Wu Xiao rejected the dollar.

In the past three years, the Nanjing entrepreneur has only used Chinese funds to open a blockchain startup, and he intends to continue to reject foreign investors.

He described his position as a “strategic choice.” “If we are foreign, then we may not be able to provide services to some domestic developers,” Wu said. “We may gain some opportunities, but we will also lose some.”

For Chinese entrepreneurs in more and more industries, the funds they choose to raise from venture capitalists are a growing consideration. There are early signs that the preference for the yuan, which has long dominated politically sensitive sectors such as defense, is now expanding.

According to data from Beijing-based financial data provider Pedata.cn, as of August, Internet startups have conducted 23 RMB financings, but there have been no USD transactions.

Although a seemingly trivial decision to raise renminbi or U.S. dollars, two currencies that mainly fund a large number of start-ups in the country, entrepreneurs have taken two very different paths.

For start-ups funded in RMB, this is simple. Entrepreneurs establish Chinese entities that investors can buy directly, and their usual goal is to go public on domestic exchanges or occasionally in Hong Kong.

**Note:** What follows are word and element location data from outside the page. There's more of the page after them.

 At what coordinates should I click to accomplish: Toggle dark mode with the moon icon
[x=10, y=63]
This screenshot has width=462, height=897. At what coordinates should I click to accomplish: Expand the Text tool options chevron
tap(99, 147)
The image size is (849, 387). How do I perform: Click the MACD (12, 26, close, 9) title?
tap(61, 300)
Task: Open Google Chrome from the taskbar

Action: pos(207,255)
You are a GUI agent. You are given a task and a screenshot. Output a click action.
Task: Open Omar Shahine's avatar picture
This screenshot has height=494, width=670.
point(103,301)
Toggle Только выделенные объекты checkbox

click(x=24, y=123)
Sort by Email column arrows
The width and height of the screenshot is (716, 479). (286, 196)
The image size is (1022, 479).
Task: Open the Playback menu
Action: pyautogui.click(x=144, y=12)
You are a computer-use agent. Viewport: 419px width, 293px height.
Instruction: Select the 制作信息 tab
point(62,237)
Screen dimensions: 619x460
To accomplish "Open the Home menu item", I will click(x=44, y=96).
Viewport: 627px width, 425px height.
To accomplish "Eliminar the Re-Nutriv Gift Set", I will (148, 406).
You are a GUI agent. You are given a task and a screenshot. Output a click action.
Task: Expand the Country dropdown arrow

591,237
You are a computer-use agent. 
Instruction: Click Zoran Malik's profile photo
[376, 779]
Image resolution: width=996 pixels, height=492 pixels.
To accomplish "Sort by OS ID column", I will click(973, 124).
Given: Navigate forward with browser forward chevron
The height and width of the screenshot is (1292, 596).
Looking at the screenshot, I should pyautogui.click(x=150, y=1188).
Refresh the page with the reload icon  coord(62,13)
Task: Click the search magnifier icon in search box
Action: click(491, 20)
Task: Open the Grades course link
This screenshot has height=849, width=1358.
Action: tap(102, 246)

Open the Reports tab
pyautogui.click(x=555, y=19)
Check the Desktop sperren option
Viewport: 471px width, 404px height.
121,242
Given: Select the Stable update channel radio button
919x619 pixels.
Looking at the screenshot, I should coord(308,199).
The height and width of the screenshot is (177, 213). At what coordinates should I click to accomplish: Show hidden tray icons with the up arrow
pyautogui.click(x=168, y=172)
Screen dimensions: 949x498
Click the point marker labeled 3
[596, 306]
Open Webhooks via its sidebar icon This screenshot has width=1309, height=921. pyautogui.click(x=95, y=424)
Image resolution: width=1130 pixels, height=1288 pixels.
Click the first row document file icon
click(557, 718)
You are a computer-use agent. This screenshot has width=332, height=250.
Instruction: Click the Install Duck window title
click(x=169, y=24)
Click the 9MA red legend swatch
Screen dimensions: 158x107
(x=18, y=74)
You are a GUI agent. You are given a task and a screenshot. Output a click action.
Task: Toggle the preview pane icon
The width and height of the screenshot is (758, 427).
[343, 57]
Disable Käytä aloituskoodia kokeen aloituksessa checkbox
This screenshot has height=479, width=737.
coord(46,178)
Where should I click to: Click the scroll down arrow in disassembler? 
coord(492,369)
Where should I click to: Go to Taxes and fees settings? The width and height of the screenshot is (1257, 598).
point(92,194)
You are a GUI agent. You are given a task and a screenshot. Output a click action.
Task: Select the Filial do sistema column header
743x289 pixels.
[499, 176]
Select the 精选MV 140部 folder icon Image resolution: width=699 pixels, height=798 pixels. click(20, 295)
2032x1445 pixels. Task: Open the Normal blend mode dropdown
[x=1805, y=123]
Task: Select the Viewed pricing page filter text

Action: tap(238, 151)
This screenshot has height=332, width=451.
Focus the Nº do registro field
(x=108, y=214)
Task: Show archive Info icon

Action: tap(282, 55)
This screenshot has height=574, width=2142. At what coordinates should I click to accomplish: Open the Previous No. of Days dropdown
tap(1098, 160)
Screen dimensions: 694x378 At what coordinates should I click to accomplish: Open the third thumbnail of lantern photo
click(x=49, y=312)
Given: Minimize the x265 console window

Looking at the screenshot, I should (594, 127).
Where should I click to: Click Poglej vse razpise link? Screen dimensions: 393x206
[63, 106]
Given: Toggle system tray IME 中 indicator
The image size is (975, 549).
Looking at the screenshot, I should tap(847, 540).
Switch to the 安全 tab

In contrast, raising funds will force Internet start-ups to create an offshore structure called a “variable interest entity” (VIE) to bypass China’s restrictions on foreign investment in the industry and set it up if all goes well. For the initial public offering in the United States or Hong Kong.

But China’s full-scale crackdown on technology companies is changing the calculations of some founders and investors.

In a turbulent July, some of China’s largest technology companies, including ride-hailing app Didi, were investigated about how they held and used data, forcing them to stop new user registrations.

Beijing subsequently stated that any company with more than 1 million users planning to go public overseas must first undergo a cyber security review. The storm disturbed foreign investors and prevented the flow of Chinese companies hoping to list in the United States.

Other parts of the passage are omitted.